A Starbucks está sofrendo um boicote na Coreia do Sul: saiba o motivo
Uma campanha de marketing custou o emprego do CEO da Starbucks na Coreia do Sul e colocou a rede estadunidense no centro de uma crise de imagem em um dos seus maiores mercados.
A polêmica começou na segunda-feira, 18, quando a operação local lançou uma promoção batizada de "Tank Day" ou dia do tanque, em tradução livre, vendendo copos térmicos na cor verde-militar com a data 18 de maio.
Sul-coreanos associam esse número a um dos episódios mais dolorosos de sua história recente. Em 18 de maio de 1980, soldados armados e tanques tomaram as ruas da cidade de Gwangju para reprimir manifestações populares.
Mais de 100 pessoas morreram nos confrontos. O massacre virou símbolo da resistência democrática coreana e, décadas depois, ainda divide o país entre progressistas e conservadores.
CEO é demitido após crítica do presidente da Coreia
O presidente da Coreia do Sul, Lee Jae Myung, reagiu duramente nas redes sociais, e a Starbucks Korea demitiu o CEO Son Jeong-hyun em resposta à crise, que ainda carregava outro elemento sensível.
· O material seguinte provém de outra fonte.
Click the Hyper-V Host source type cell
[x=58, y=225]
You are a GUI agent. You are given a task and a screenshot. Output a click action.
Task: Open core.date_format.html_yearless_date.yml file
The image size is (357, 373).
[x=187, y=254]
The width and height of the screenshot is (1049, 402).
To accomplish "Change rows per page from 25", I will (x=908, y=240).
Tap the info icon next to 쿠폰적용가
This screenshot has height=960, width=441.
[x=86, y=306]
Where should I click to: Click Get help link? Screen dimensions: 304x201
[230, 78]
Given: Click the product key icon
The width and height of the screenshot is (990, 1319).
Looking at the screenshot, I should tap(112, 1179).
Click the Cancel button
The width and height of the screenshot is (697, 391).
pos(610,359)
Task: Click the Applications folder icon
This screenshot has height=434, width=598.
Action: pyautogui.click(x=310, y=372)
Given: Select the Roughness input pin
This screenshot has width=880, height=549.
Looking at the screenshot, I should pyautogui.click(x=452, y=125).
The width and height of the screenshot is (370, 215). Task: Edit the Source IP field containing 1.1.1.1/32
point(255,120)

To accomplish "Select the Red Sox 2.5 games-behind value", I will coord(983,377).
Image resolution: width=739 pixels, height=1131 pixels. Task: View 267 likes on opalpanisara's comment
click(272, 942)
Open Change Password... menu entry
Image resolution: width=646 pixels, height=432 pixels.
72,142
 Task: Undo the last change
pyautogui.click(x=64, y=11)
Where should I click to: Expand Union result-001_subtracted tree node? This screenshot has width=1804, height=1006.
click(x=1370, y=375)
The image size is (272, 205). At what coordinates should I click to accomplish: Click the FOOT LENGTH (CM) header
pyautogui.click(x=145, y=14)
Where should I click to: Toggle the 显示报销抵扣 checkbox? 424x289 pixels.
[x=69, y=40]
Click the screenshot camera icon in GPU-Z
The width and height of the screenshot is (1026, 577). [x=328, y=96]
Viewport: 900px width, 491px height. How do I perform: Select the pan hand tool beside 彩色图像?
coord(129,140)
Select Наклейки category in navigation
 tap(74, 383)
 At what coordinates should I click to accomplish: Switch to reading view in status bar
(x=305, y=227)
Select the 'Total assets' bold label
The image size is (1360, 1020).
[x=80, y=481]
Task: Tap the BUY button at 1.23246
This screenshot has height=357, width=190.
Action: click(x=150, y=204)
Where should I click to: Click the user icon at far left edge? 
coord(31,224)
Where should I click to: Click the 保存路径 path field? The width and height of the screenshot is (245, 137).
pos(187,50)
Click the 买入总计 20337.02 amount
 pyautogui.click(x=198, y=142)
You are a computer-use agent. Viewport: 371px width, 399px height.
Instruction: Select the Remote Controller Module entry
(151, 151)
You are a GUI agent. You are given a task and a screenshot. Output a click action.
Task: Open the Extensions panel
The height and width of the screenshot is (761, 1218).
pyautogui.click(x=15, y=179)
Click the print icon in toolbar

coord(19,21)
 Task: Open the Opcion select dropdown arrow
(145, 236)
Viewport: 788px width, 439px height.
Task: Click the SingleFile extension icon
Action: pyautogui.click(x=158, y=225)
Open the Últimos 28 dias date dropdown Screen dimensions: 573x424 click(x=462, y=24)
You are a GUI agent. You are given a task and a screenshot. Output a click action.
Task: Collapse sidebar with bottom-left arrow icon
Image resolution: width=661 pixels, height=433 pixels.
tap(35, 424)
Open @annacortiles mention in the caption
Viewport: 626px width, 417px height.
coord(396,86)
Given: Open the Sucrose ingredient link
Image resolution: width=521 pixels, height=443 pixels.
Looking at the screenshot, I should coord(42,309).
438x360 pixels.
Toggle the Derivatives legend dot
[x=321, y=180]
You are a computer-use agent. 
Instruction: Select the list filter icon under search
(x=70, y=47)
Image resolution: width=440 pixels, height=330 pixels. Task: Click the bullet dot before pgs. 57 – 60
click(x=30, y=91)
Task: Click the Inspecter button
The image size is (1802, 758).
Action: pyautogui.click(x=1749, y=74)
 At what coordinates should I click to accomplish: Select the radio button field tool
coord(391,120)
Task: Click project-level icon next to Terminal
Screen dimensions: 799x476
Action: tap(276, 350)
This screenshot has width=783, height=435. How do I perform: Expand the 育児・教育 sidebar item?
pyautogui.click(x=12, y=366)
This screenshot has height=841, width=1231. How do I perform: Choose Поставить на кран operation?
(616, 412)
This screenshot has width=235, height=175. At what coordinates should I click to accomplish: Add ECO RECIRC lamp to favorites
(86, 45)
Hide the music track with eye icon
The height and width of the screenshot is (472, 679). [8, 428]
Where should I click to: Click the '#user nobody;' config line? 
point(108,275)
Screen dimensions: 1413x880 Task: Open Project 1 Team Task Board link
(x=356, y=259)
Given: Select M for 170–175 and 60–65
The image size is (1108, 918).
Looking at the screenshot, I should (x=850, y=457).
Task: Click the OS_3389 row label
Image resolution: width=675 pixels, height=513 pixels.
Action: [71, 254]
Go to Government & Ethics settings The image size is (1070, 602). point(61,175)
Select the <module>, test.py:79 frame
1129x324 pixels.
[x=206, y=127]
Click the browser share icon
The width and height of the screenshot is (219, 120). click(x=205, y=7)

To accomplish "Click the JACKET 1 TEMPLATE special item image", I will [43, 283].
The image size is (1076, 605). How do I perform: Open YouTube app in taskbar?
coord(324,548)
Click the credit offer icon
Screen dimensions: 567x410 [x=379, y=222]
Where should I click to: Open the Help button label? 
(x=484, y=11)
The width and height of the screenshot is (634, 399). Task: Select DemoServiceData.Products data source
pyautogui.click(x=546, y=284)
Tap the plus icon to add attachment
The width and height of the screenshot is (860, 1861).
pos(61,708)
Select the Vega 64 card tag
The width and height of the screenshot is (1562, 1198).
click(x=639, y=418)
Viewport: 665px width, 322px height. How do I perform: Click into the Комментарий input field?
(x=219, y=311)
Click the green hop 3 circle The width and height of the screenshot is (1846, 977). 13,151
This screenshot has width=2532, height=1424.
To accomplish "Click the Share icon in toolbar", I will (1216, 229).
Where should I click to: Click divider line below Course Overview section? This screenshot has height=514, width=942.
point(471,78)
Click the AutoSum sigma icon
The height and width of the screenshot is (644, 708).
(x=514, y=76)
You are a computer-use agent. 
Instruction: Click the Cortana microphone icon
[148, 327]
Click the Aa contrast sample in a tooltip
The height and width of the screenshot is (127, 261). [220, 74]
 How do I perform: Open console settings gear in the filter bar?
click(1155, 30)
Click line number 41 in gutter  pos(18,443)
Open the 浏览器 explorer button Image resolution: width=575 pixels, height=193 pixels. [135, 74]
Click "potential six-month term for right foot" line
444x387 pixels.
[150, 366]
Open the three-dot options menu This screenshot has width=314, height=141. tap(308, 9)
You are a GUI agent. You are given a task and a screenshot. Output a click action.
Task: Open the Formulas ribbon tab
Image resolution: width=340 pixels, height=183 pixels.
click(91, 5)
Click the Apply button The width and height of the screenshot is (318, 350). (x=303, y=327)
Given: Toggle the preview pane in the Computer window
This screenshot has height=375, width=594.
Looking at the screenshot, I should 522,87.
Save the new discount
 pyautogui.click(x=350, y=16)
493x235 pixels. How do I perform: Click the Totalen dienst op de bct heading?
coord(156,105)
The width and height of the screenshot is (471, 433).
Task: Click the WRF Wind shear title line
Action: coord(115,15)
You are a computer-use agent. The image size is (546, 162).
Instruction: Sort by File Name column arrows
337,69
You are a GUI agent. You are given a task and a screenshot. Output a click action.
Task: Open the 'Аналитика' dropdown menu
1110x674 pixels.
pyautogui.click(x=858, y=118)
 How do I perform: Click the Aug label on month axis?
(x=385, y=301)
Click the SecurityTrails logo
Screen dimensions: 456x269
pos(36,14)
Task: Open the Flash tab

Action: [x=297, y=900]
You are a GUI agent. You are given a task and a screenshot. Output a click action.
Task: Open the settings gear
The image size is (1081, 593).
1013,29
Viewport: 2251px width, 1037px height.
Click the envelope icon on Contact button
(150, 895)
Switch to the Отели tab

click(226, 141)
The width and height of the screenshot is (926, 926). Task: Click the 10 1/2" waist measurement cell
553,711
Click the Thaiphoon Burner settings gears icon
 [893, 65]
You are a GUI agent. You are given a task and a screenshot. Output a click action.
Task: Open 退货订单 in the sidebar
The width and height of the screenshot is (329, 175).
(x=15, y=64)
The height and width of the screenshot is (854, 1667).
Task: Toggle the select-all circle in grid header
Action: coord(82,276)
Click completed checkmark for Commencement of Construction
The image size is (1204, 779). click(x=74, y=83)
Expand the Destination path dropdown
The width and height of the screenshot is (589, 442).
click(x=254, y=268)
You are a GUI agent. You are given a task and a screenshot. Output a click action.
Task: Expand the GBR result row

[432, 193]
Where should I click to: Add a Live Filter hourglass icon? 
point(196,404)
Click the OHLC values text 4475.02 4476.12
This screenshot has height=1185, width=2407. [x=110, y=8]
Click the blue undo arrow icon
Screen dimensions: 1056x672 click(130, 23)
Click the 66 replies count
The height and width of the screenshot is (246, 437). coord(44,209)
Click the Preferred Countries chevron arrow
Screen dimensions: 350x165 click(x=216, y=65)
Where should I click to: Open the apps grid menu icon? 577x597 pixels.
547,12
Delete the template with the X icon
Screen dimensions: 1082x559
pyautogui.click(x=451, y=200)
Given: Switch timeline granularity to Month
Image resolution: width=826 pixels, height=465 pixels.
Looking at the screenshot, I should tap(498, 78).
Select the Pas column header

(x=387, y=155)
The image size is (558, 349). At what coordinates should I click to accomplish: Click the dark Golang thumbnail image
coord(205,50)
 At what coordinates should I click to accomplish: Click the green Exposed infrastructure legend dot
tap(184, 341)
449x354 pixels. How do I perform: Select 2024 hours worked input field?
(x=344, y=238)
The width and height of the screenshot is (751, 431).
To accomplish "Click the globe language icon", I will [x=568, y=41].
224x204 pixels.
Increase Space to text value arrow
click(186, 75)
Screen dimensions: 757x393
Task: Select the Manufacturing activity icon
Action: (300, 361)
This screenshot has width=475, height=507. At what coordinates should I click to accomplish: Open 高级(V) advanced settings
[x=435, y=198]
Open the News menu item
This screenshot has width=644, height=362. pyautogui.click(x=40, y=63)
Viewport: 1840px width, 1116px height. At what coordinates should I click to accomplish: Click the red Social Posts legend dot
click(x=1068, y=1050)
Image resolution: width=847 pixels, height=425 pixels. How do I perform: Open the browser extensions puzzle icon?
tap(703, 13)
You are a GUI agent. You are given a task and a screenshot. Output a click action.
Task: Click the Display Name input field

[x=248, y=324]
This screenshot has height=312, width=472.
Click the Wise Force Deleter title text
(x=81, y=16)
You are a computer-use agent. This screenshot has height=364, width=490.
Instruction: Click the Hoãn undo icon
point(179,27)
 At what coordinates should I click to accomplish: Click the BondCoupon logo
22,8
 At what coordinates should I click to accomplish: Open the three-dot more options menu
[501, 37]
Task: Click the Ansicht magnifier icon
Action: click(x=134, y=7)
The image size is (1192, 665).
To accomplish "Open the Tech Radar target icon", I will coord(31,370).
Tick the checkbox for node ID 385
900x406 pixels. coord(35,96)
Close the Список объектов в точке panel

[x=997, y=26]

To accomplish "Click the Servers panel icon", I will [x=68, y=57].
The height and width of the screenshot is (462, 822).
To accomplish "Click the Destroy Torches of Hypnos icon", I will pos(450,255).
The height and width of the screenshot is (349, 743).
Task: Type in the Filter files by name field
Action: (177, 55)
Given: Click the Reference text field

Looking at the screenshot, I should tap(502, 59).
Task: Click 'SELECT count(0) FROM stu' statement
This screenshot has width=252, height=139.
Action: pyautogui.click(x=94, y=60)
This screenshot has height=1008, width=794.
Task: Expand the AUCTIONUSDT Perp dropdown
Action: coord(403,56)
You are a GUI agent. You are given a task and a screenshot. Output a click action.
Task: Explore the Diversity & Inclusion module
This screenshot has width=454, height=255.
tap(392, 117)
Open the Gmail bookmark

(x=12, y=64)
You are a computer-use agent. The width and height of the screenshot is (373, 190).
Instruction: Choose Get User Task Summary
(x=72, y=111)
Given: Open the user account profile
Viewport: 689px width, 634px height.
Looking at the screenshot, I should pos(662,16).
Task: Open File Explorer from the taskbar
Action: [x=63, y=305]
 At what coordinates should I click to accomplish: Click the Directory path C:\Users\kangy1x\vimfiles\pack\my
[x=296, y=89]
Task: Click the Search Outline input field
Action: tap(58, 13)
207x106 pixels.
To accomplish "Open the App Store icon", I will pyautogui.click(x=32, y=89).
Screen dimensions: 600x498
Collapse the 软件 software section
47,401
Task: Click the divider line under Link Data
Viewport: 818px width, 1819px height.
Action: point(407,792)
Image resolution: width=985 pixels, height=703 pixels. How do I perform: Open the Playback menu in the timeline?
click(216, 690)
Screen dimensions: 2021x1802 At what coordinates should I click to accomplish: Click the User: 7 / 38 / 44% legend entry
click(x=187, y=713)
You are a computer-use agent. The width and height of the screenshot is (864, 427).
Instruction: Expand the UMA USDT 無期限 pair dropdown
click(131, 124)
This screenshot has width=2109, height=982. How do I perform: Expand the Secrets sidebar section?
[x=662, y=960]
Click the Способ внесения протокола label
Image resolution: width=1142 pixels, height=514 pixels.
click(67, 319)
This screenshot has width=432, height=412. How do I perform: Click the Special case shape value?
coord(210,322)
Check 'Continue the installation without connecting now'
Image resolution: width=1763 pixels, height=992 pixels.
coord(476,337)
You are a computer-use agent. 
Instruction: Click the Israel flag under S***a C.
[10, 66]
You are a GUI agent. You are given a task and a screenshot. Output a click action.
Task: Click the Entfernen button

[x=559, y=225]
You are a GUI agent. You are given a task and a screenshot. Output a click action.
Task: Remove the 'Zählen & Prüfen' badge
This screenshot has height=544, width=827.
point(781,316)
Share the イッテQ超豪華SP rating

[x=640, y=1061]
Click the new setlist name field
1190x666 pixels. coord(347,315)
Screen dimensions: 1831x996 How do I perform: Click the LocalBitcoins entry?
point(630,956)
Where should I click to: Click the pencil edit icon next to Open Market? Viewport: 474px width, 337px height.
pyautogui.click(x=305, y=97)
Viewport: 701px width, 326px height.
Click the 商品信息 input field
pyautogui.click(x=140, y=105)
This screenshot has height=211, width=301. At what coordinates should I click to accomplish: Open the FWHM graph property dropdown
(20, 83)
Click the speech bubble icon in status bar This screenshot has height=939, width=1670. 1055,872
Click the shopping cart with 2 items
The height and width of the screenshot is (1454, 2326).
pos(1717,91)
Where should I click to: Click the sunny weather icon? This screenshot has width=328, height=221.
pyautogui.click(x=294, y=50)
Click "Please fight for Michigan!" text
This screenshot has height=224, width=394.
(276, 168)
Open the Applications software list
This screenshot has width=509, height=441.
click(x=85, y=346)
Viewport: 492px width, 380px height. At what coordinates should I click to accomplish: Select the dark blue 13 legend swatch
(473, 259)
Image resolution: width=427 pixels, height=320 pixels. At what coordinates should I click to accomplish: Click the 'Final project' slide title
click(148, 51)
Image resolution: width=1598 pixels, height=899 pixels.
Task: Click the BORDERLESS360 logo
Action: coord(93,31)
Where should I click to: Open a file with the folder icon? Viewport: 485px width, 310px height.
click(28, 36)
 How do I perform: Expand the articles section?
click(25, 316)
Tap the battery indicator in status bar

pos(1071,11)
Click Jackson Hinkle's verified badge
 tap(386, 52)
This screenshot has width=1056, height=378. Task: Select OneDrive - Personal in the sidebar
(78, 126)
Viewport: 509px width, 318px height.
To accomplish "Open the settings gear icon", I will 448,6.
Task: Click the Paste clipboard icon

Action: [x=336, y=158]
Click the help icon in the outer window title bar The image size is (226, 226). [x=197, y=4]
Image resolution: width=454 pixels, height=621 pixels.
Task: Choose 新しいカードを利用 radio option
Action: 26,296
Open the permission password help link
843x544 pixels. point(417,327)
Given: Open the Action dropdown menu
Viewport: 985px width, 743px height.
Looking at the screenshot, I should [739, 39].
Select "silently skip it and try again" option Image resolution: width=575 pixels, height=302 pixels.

O texto promocional dizia que os copos faziam um som "tak!" sobre superfícies, palavra usada pela polícia para tentar explicar a morte de um estudante ativista em 1987.
A filial local publicou uma nota de arrependimento no mesmo dia, reconhecendo que o conteúdo da campanha era "altamente inapropriado" e admitindo que a promoção não passou por revisão interna suficiente.
A empresa também pediu desculpas diretamente às famílias das vítimas do incidente e prometeu tornar públicos os resultados de uma investigação interna.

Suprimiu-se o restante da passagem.